How To Make Judicial Confirmation Hearings Interesting

by Pejman Yousefzadeh on July 13, 2009

I am surprised that no one has yet adopted Randy Barnett’s idea:

Supreme Court confirmation hearings do not have to be about either results or nothing. They could be about clauses, not cases. Instead of asking nominees how they would decide particular cases, ask them to explain what they think the various clauses of the Constitution mean. Does the Second Amendment protect an individual right to arms? What was the original meaning of the Privileges or Immunities Clause of the 14th Amendment? (Hint: It included an individual right to arms.) Does the 14th Amendment “incorporate” the Bill of Rights and, if so, how and why? Does the Ninth Amendment protect judicially enforceable unenumerated rights? Does the Necessary and Proper Clause delegate unlimited discretion to Congress? Where in the text of the Constitution is the so-called Spending Power (by which Congress claims the power to spend tax revenue on anything it wants) and does it have any enforceable limits?

Don’t ask how the meaning of these clauses should be applied in particular circumstances. Just ask about the meaning itself and how it should be ascertained. Do nominees think they are bound by the original public meaning of the text? Even those who deny this still typically claim that original meaning is a “factor” or starting point. If so, what other factors do they think a justice should rely on to “interpret” the meaning of the text? Even asking whether “We the People” in the U.S. Constitution originally included blacks and slaves — as abolitionists like Lysander Spooner and Frederick Douglass contended, or not as Chief Justice Roger Taney claimed in Dred Scott v. Sandford — will tell us much about a nominee’s approach to constitutional interpretation. Given that this is hardly a case that will come before them, on what grounds could nominees refuse to answer such questions?

Of course, inquiring into clauses not cases would require senators to know something about the original meaning of the Constitution. Do they? It would be interesting to hear what Sen. Al Franken thinks about such matters, but no more so than any other member of the Judiciary Committee. Such a hearing would not only be entertaining, it would be informative and educational. After all, it would be about the meaning of the Constitution, which is to say it would be about something.

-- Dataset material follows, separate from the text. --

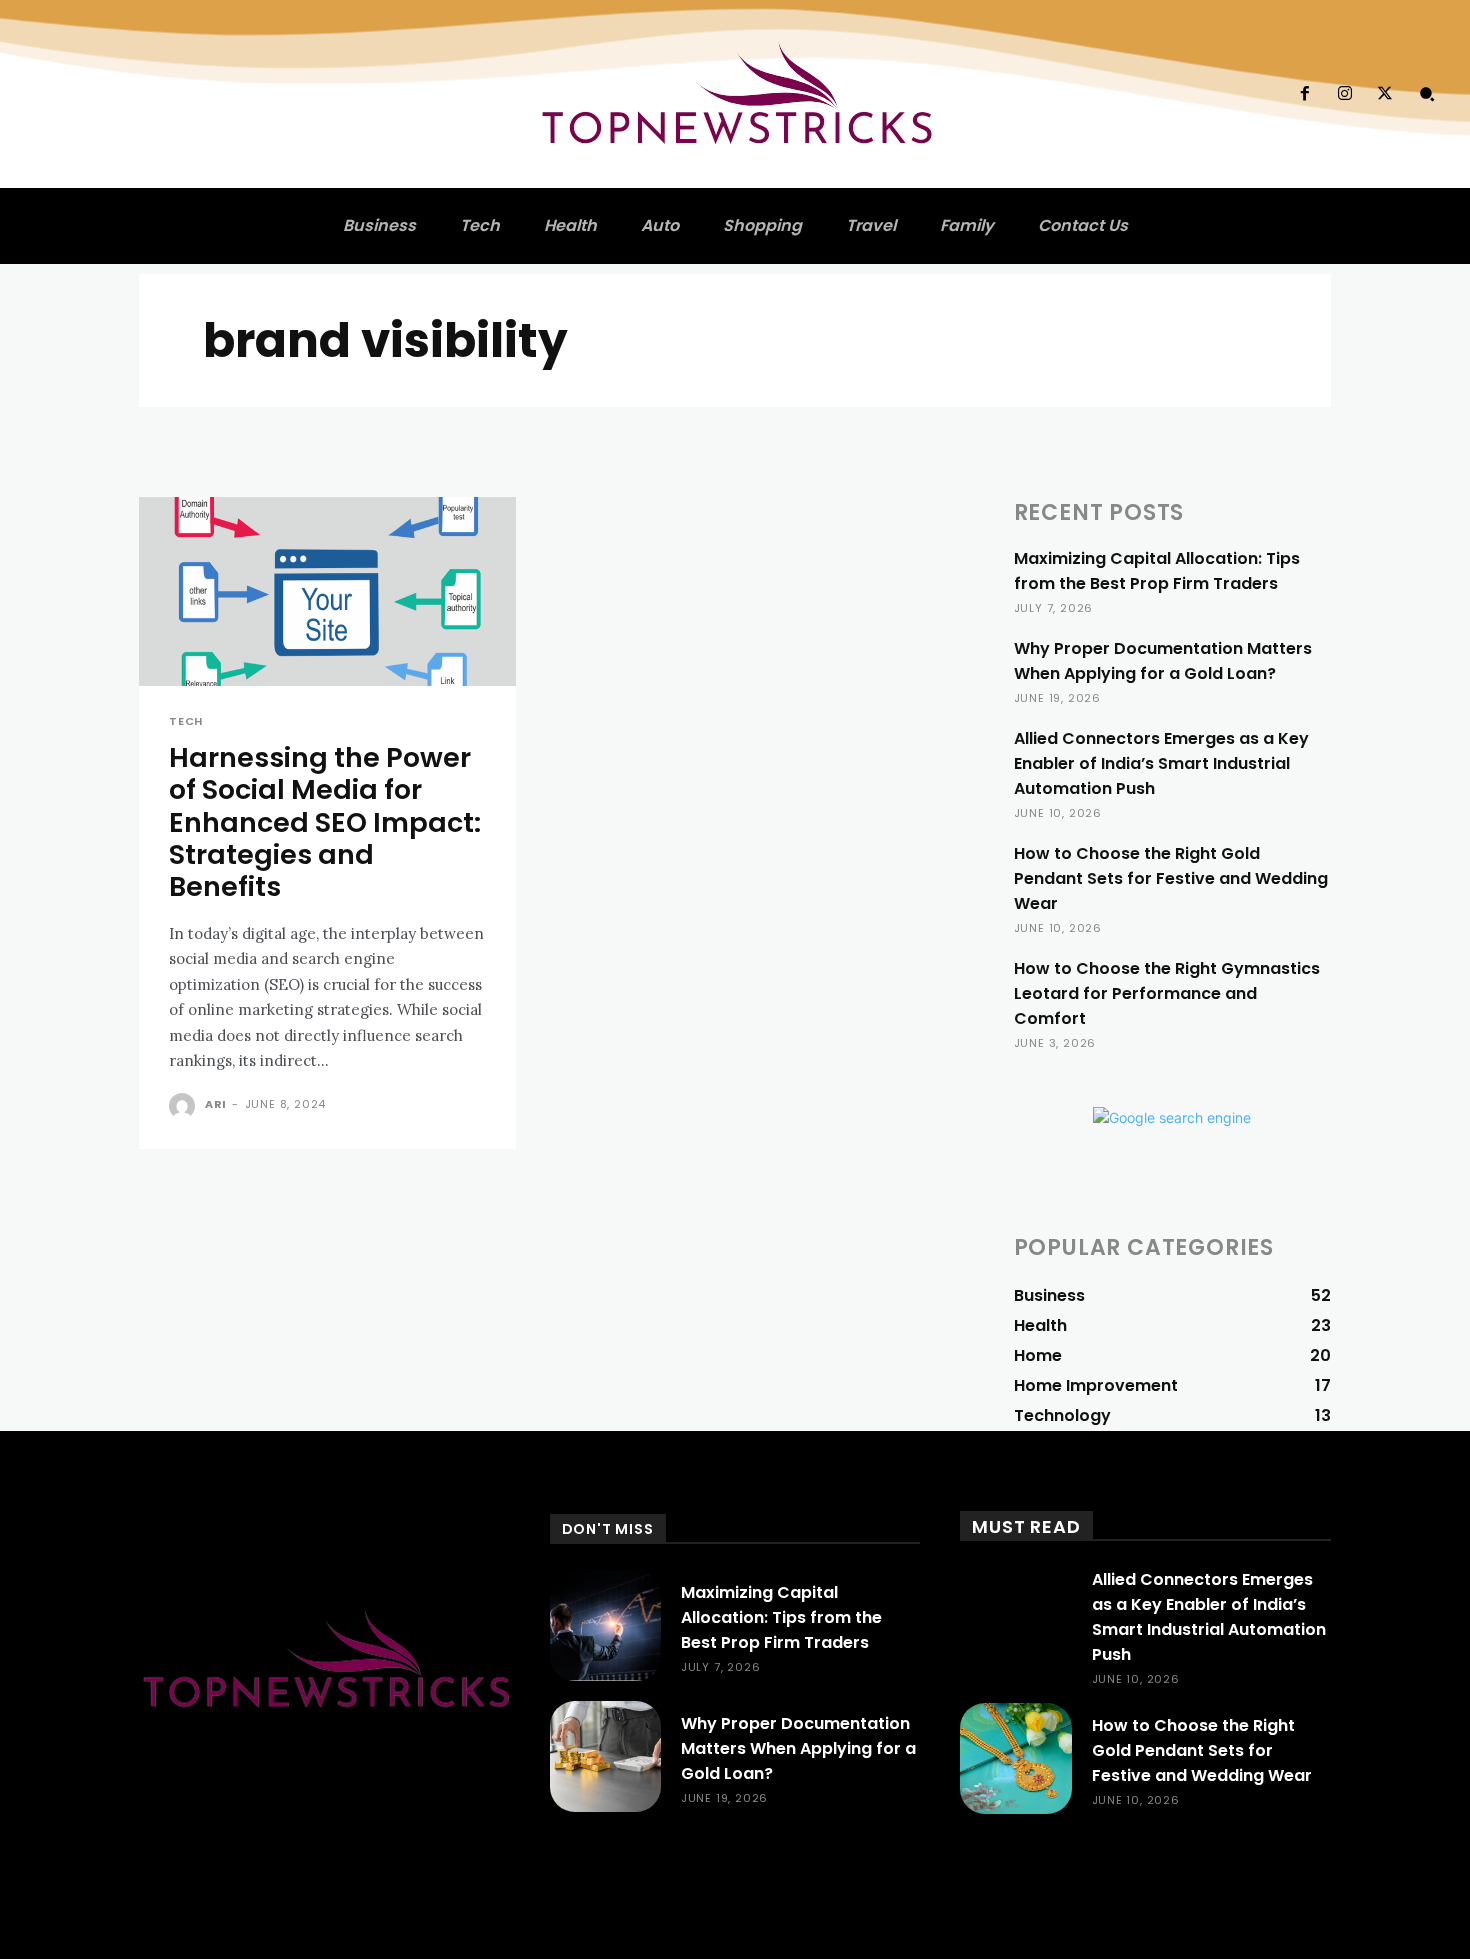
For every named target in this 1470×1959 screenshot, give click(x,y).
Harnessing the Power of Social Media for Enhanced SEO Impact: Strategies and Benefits (325, 822)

Sonia Sotomayor is prepared to refrain from commenting on cases, with the rationale being that such comments, if offered, would serve to prejudice her in the event that similar cases come before her as a Justice. That’s fine and understandable. But there is nothing wrong with asking her to comment on the meaning of the Constitution. If she fails to do that, she would be genuinely unresponsive to the questions before her, and would give Senators a genuine reason to vote against her nomination.